*GIVEN PROBLEM*
Return the entries below, copied character for character, from the start of the entries through the line containing "Action: pos(476,155)".

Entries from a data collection
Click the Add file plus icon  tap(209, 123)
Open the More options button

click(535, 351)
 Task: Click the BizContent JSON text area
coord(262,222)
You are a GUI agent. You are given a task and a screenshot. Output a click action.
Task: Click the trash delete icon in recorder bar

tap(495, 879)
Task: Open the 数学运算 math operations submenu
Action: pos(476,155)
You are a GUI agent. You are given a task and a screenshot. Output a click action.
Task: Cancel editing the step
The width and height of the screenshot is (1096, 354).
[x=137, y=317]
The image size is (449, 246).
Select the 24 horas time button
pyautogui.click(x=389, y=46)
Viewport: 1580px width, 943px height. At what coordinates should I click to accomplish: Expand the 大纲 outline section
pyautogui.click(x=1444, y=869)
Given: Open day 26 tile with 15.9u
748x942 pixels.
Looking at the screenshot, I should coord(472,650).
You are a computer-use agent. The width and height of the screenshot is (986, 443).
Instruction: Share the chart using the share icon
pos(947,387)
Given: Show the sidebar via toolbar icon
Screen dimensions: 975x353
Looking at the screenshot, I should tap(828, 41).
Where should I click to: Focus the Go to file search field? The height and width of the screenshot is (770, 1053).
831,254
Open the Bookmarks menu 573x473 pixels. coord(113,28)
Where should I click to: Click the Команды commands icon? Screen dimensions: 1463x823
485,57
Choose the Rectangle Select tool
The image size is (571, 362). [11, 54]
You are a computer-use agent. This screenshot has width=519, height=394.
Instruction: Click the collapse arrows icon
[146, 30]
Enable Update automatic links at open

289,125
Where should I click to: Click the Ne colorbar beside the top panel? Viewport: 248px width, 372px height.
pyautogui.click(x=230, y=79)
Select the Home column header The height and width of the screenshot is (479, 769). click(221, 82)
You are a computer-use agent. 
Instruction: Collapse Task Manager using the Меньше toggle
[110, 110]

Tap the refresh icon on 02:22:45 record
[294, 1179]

*FULL OUTPUT*
Click the Add file plus icon  tap(209, 123)
Open the More options button

click(535, 351)
 Task: Click the BizContent JSON text area
coord(262,222)
You are a GUI agent. You are given a task and a screenshot. Output a click action.
Task: Click the trash delete icon in recorder bar

tap(495, 879)
Task: Open the 数学运算 math operations submenu
Action: pos(476,155)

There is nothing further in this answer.